• **What is required**:
Exact copy, pictures excluded: set down only the lines from the one with "Where should I" through the end of the entries, keeping both end lines.

(Collected data entries)

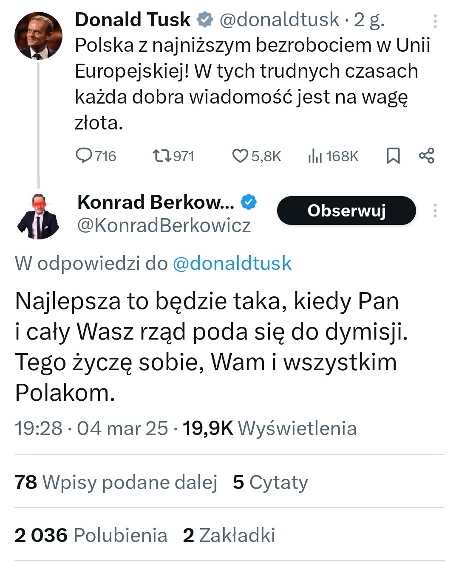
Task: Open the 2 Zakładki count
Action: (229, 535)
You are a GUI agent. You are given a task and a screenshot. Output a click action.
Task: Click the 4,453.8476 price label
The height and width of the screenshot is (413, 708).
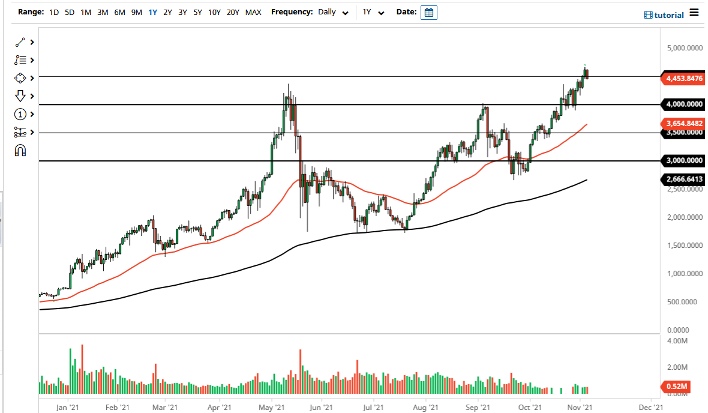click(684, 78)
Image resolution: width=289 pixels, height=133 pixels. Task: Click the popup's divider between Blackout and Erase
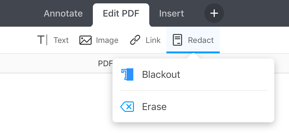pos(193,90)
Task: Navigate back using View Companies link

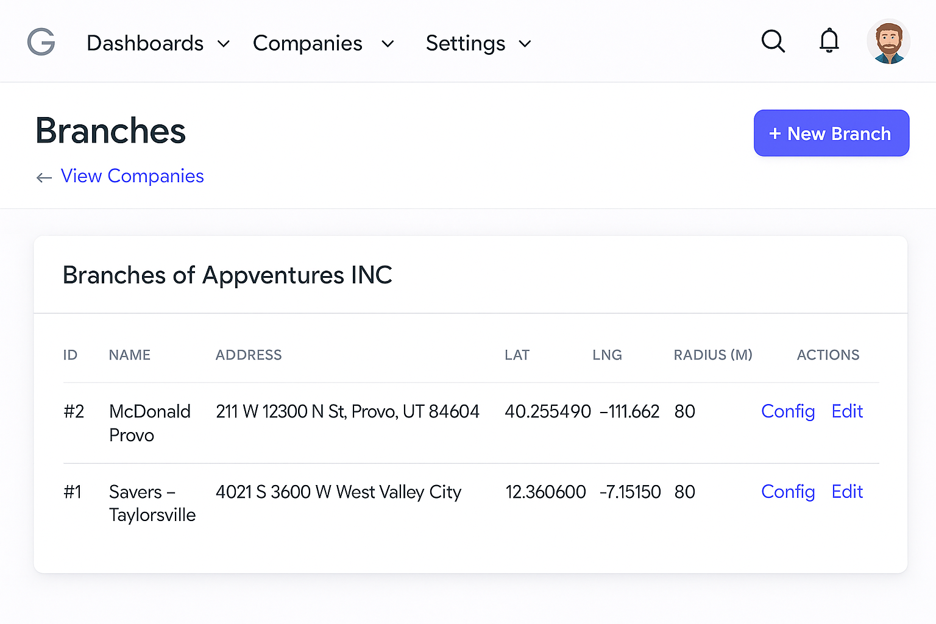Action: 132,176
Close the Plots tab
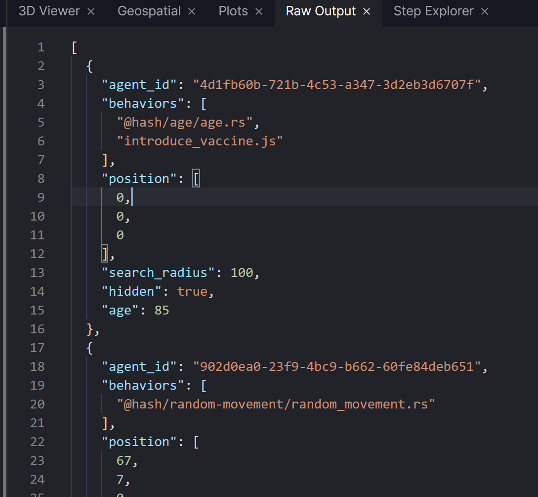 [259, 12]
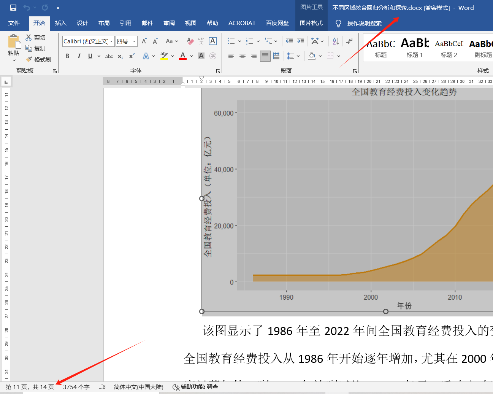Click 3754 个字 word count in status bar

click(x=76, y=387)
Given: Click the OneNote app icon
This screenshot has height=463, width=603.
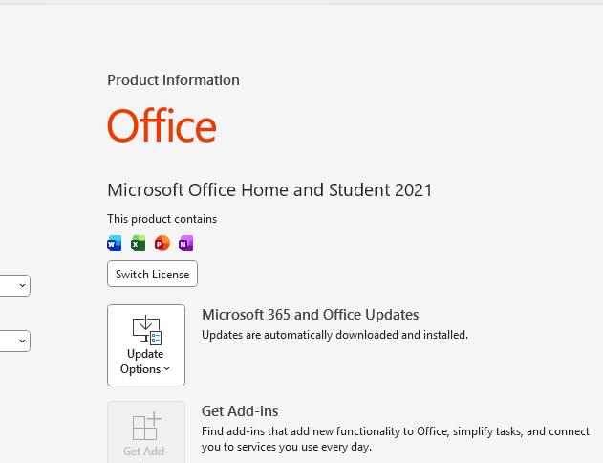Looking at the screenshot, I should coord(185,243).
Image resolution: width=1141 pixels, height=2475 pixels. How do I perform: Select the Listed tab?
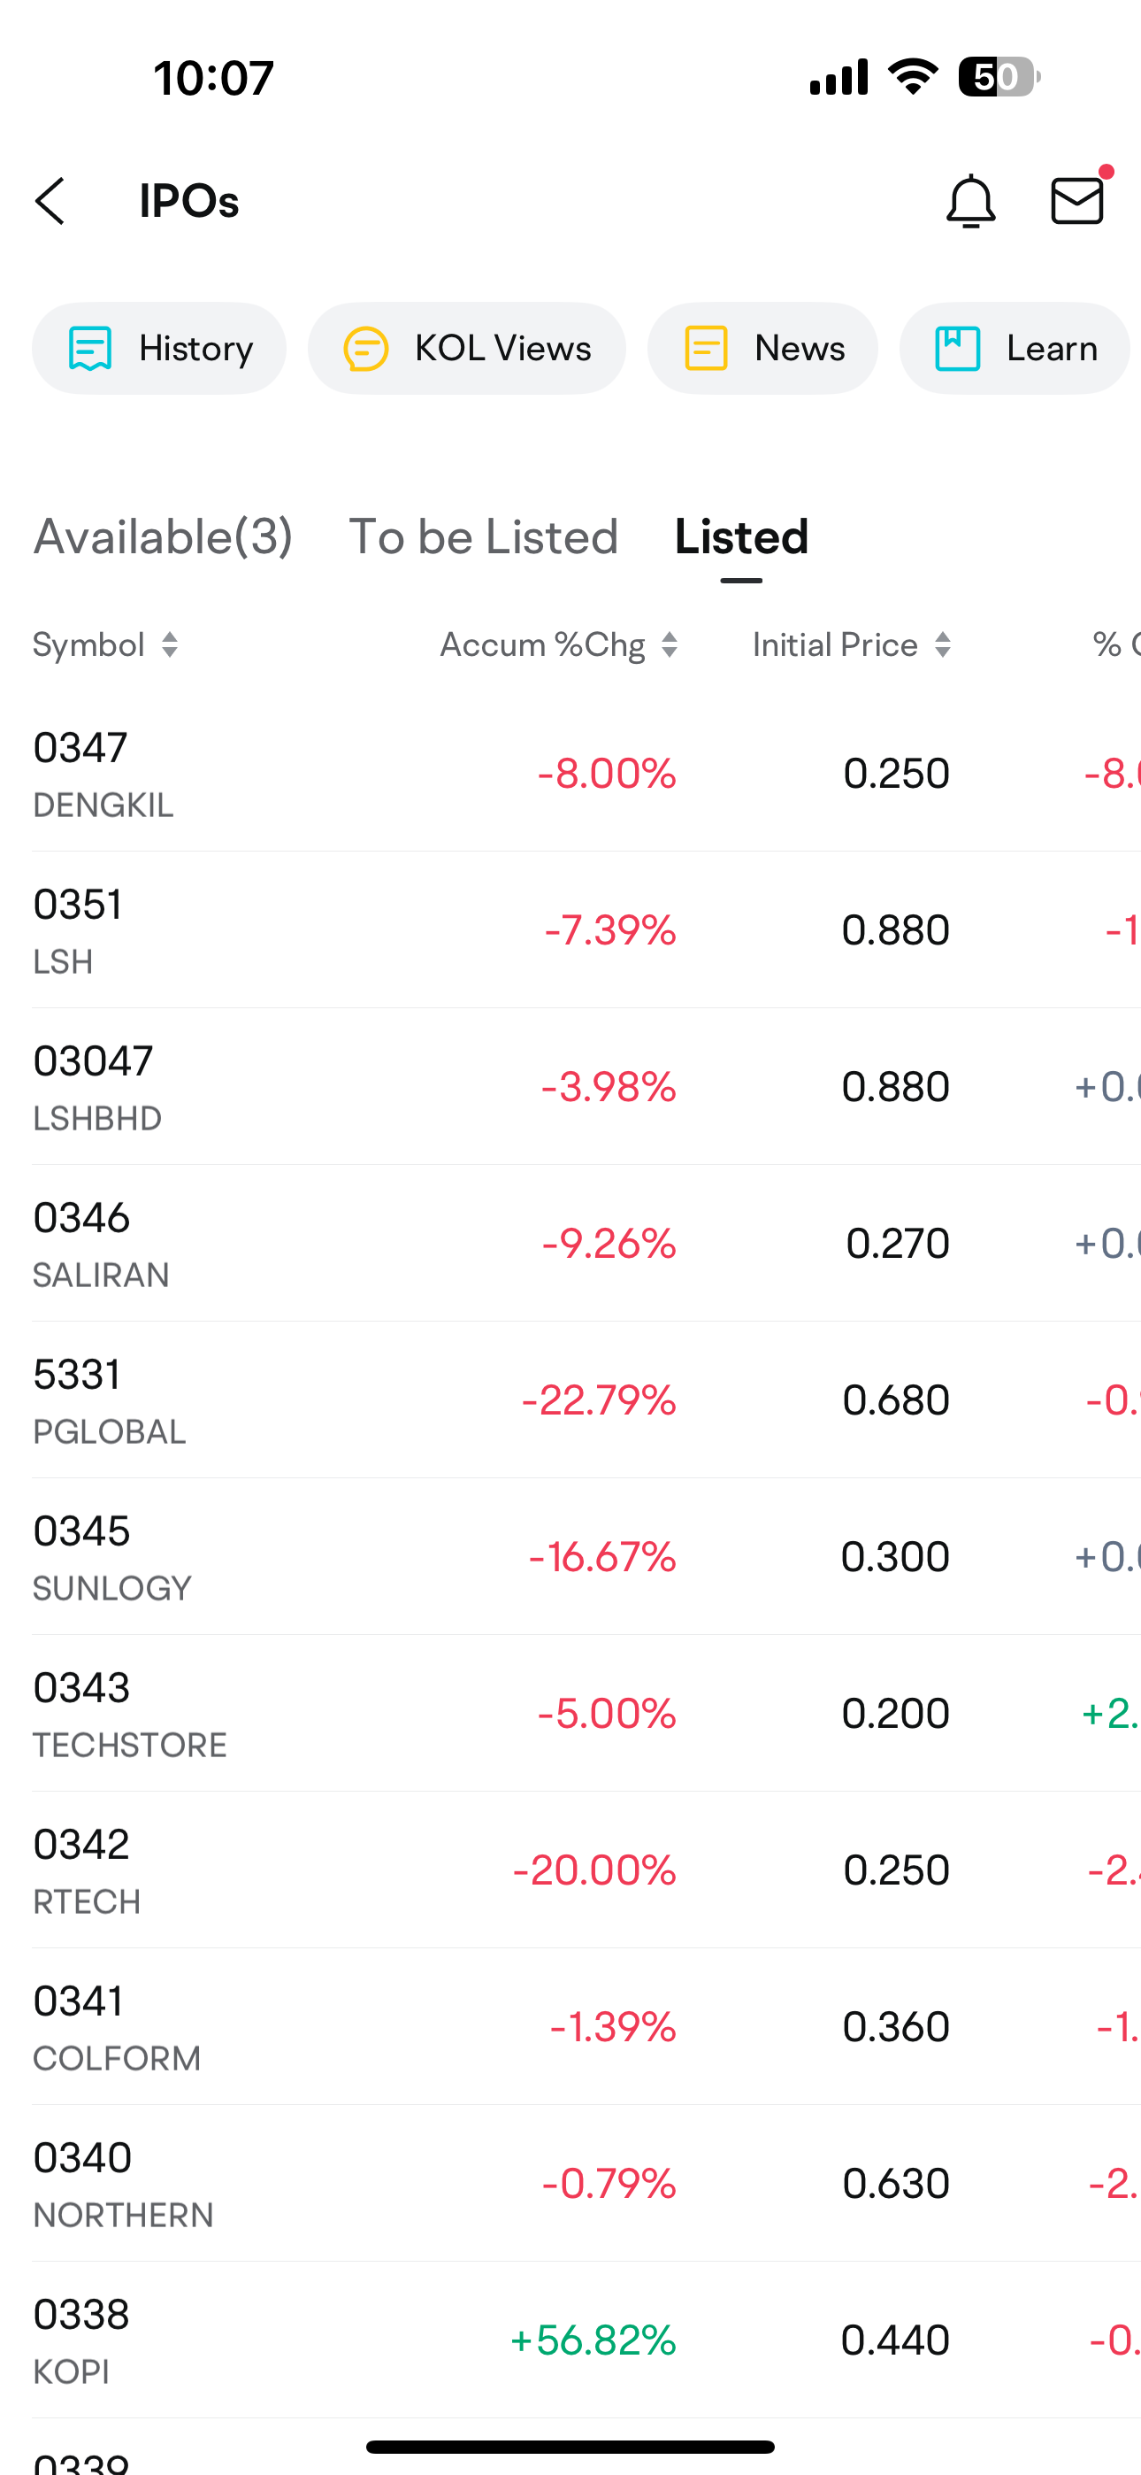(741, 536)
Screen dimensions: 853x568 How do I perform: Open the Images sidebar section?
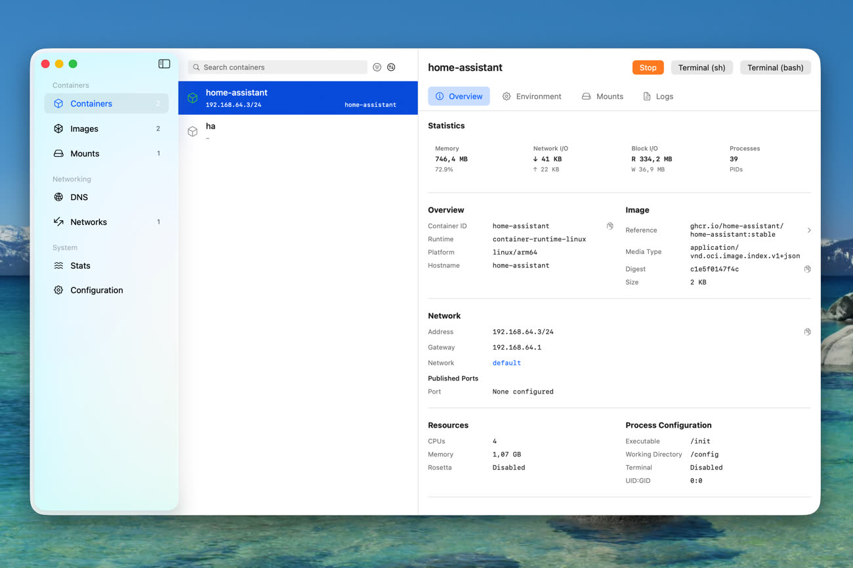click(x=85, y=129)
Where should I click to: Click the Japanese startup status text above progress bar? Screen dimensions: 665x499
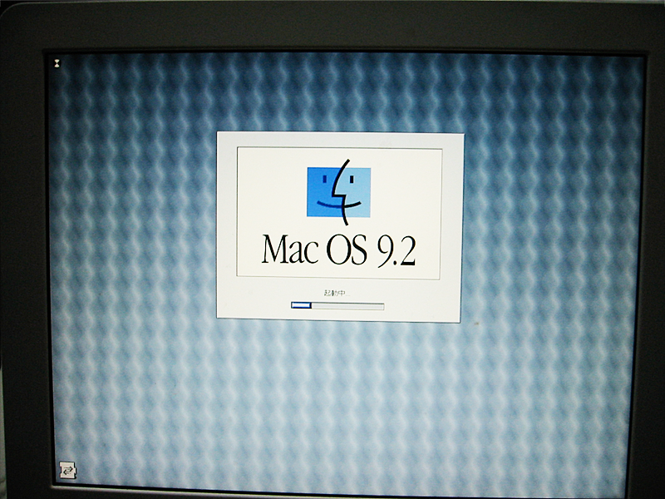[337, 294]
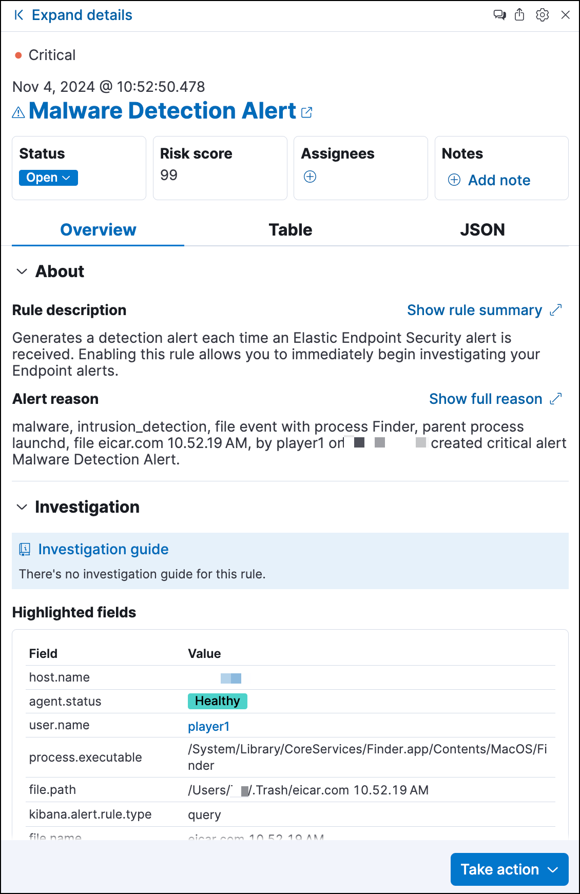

• **Solution for this task**:
Where should I click to: Click the Japanese startup status text above progress bar? Screen dimensions: 665x499
[337, 294]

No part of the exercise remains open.